Question

A hexagon of side 8 cm has a charge 4 $\mu C$ at each of its vertices. The potential at the centre of the hexagon is

• A. $2.7\times {10}^6$ V
• B. $7.2\times {10}^{11}$ V
• C. $2.5\times {10}^{12}$ V
• D. $3.4\times {10}^4$ V

Answer 1

The correct option is A $2.7\times {10}^6$ V

$\text{Step 1: Calculating Distances}$

As shown in the figure, $O$ is the centre of hexagon $ABCDEF$ of each side $8cm$. As it is a regular hexagon $OAB$, $OBC$ etc are equilateral triangles.
$\therefore$ $OA=OB=OC=OD=OD=OF=8cm=8\times {10}^{-2}m$

$\text{Step 2 : Calculating Potential}$

Since, Distances of each charge from O is same, therefore Potential due to to all the charges at O would be same.

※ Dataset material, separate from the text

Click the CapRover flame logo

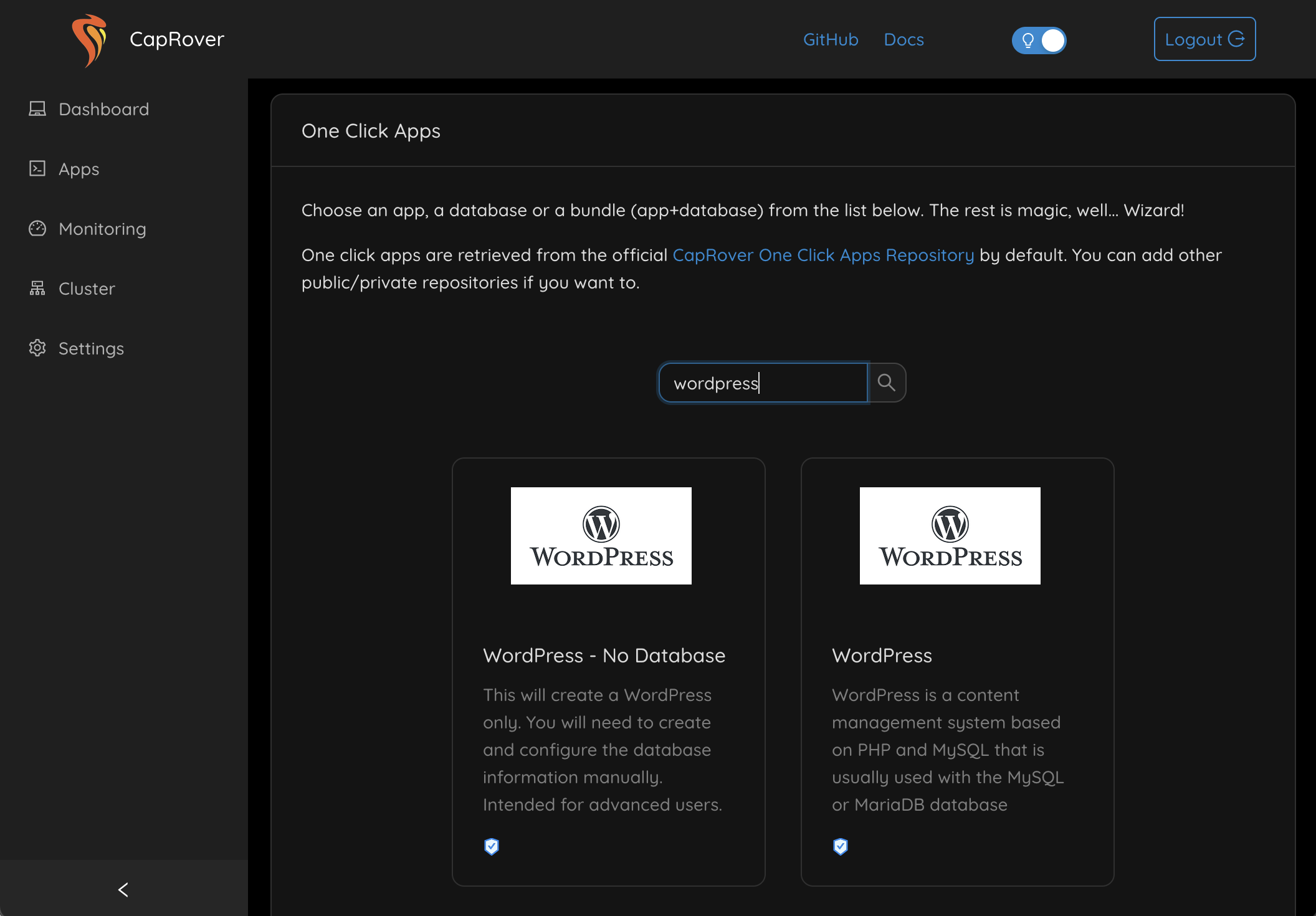click(91, 39)
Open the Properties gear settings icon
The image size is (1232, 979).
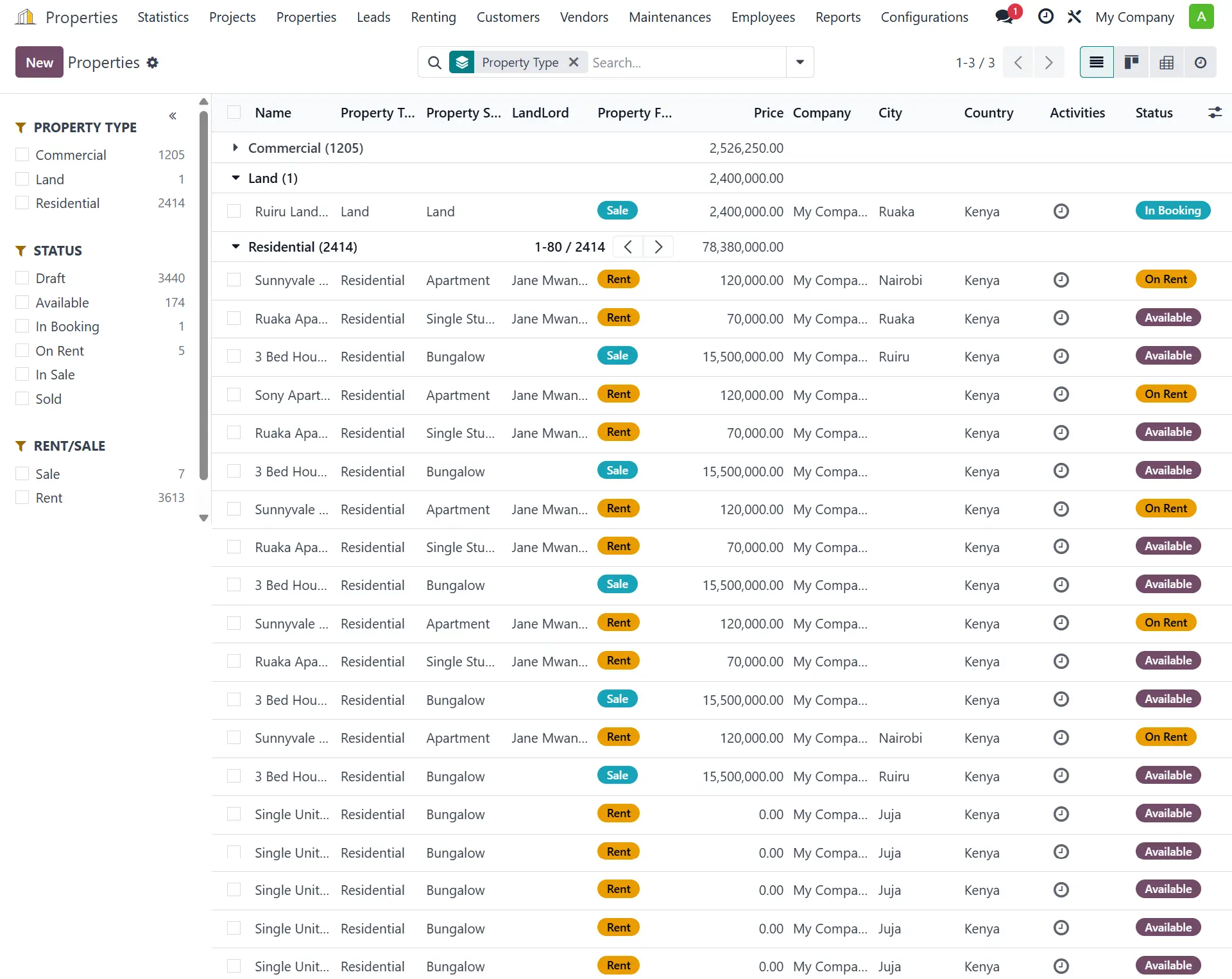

& Potential being a scalar quantity will be added at O due to each charge

$\therefore V_O=V_A+V_B+V_C+V_D+V_E+V_F=6V_A$

$\Rightarrow V_O=6\times \frac{q}{4\pi {\epsilon }_{0}r}=\frac{6\times 9\times {10}^9\times (4\times {10}^{-6}C)}{8\times {10}^{-2}m}=2.7\times {10}^{6}V$

Hence , Option(A) is correct.